La verdad es que, cuando la gente percibió el efecto de los bailes, éstos terminaron. Nadie quería perder para el otro —para su pareja— esa concentración de cualidades que creían tener. (Cada uno estaba tan contento con al menos una parte de sí mismo que pensaba que siempre se quedaría perdiendo, cualquiera que fuera su pareja). Unos no querían perder parte de su inteligencia, otros no querían perder parte de su musculatura, de su dinero, otros de su cultura.
Los bailes de dos terminaron. Quedaron sólo los bailes solitarios. Uno que otro bailando aún, como recordando tiempos antiguos, frente al espejo.
El himno
Cinco hombres, de patrias diferentes, empezaron a cantar su himno al mismo tiempo. Eran, pues, cinco canciones diferentes, cinco lenguas diferentes, cinco ritmos.
Se instaló una cierta confusión en quien oía.
Las palabras de una lengua se mezclaban con las palabras de otra, los ritmos de las diversas canciones se aproximaban, golpeaban como el choque de dos materias sólidas, y se alejaban.
A veces casi parecía que la palabra de una lengua saboteaba las palabras de otra lengua.

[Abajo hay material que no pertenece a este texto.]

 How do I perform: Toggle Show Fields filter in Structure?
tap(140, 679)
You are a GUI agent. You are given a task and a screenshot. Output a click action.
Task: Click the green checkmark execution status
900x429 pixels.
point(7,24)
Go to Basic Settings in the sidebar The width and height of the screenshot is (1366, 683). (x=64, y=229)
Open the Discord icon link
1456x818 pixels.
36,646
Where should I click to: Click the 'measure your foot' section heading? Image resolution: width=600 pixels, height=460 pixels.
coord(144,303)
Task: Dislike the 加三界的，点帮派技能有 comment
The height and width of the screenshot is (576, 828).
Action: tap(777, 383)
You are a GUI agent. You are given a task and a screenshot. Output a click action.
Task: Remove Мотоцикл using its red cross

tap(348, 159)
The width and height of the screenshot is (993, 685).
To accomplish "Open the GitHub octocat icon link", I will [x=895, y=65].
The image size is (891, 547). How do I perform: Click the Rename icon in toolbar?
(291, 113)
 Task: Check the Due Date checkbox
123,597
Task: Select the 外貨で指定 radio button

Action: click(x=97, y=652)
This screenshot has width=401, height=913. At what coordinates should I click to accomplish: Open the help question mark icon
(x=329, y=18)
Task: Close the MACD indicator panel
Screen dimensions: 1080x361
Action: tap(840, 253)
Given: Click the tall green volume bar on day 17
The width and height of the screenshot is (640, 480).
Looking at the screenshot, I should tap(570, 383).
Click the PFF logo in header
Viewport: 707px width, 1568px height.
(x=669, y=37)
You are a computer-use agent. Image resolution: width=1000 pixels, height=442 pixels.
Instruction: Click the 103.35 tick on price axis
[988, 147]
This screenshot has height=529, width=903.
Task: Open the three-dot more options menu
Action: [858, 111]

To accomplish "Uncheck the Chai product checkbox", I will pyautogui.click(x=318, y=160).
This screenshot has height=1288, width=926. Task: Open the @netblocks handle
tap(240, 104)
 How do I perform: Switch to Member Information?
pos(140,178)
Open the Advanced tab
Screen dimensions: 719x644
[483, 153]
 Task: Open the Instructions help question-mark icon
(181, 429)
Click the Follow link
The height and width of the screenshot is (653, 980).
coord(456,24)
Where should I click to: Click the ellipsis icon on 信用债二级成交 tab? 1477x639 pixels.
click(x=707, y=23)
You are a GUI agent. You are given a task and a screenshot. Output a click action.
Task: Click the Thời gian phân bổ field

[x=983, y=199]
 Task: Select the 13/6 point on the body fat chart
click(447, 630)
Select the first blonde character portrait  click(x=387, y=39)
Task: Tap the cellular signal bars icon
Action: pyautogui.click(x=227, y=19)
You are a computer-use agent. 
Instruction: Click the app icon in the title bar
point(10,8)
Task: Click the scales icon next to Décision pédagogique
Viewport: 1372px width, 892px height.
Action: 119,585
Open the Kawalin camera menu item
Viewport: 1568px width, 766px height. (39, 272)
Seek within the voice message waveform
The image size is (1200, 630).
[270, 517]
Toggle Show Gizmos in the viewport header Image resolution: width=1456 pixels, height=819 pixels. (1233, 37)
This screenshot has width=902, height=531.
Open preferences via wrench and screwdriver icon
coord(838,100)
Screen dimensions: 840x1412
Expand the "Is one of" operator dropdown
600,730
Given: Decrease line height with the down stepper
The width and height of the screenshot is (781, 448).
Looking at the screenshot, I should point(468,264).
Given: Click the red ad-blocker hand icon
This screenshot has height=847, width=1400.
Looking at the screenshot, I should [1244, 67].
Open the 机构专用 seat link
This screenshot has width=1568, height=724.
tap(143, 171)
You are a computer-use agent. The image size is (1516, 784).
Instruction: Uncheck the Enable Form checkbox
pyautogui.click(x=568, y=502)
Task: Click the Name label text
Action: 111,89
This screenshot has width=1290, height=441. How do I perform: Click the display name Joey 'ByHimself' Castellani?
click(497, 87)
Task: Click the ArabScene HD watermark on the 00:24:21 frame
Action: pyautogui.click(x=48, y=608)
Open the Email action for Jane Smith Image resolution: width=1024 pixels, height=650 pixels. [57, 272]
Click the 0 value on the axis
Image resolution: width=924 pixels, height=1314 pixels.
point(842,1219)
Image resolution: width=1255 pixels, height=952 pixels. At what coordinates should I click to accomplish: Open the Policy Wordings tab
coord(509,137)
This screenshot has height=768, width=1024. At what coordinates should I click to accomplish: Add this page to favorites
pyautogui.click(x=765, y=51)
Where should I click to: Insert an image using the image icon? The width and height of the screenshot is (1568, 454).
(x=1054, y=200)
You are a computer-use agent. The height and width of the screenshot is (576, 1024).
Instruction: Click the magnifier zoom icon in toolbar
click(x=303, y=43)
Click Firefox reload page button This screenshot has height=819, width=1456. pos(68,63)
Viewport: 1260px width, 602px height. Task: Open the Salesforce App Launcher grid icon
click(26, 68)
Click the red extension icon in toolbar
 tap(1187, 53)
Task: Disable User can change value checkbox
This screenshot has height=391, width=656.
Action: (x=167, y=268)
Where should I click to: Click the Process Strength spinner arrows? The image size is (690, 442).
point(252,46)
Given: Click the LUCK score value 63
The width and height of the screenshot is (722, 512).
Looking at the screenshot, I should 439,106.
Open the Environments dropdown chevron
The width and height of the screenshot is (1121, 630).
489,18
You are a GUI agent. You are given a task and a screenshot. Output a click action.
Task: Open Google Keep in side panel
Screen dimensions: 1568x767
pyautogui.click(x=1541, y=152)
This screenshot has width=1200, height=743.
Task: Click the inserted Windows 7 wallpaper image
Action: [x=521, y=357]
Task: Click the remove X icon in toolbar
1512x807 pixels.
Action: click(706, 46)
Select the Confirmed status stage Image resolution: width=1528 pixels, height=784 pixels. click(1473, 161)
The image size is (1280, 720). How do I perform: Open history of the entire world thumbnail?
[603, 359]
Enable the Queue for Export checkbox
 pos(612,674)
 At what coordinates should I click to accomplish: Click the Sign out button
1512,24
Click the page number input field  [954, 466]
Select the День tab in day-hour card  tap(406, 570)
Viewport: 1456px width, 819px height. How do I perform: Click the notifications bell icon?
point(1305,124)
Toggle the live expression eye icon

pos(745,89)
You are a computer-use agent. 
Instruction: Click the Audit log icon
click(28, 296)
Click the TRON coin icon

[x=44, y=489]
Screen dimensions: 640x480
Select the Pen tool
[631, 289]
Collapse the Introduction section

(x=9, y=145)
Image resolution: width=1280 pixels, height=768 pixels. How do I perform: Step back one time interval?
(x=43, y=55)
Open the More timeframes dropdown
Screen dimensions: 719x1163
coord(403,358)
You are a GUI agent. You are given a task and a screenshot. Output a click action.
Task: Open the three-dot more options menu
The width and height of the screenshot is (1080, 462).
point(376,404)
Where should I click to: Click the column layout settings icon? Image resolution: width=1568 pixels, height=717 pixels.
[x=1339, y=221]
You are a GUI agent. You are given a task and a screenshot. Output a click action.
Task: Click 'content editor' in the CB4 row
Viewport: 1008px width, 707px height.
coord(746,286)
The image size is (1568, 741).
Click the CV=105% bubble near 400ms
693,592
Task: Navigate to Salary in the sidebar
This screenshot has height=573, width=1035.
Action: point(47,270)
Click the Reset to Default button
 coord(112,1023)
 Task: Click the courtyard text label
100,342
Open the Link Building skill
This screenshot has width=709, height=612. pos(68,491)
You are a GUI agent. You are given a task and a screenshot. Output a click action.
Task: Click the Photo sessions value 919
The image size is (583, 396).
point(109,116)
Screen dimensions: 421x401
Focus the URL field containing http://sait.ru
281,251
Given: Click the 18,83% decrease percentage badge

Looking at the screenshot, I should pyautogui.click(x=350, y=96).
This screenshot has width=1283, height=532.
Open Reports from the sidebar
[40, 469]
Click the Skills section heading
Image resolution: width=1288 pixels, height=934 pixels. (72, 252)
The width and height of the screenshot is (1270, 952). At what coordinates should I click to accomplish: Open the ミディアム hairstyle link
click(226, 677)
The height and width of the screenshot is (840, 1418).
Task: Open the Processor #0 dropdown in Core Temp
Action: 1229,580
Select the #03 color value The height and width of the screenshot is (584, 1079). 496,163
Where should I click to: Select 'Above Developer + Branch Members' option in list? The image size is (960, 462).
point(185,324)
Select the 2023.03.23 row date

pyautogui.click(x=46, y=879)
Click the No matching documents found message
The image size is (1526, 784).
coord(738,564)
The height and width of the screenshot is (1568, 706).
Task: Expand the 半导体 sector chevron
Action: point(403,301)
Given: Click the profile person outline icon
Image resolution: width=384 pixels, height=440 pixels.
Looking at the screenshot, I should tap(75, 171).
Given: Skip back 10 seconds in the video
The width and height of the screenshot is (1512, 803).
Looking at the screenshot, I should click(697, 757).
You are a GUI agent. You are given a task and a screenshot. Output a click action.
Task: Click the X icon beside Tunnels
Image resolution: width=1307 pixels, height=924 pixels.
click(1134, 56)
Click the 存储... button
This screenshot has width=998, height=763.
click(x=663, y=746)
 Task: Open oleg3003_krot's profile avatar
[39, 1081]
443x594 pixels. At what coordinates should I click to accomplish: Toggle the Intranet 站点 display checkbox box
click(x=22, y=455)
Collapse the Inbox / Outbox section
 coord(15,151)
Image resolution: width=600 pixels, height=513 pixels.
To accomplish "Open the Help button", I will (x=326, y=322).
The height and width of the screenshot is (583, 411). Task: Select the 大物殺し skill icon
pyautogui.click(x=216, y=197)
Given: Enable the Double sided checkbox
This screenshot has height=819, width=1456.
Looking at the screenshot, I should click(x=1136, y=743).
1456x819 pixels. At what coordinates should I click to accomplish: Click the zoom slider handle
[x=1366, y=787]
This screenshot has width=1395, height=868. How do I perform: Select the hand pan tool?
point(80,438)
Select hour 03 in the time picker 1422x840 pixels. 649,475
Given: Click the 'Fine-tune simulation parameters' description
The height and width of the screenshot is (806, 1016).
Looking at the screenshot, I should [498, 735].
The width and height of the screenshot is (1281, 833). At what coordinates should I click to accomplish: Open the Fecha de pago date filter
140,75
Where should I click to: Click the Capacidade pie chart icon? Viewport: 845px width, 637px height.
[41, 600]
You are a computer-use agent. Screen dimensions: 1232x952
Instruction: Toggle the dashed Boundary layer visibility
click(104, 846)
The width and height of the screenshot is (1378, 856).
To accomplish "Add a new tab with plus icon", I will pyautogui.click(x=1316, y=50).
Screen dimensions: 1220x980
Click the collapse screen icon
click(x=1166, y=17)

Se trataba en el fondo, ahora estaba claro, de una guerra de voces, ritmos y vocablos.
Como si fueran cinco ejércitos: eran cinco canciones, cinco himnos. A ese conflicto sonoro se fueron uniendo otras canciones.
Quien pasaba y pertenecía a otra patria rápidamente se juntaba al coro. No sería tolerable que su himno no estuviera representado.
Estábamos en una ciudad cosmopolita; en pocas horas estaban allí, en la acera de una de las calles principales, más de seis decenas de cantantes, cada uno cantando su himno.
La algazara y los ruidos mezclados eran, para quien pasara distraído, semejantes a los gritos que vienen del suelo después de un bombardeo.
Pero, de repente, todos se callaron. Y en pocos segundos la situación se modificó por completo.
Mudos, ahora, esos hombres podrían pasar por ser elementos de la misma patria.
La lucha en que cada uno intentaba imponer sus palabras y su ritmo había terminado.
Cómo calma la mudez, pensó una vieja que aún intentaba percibir algo del mundo.
Pero si todos se habían callado, ninguno de ellos se había quedado inmóvil.
Cada uno estaba a punto de sacar del bolsillo el arma cargada que finalmente, estaban seguros, resolvería la disputa.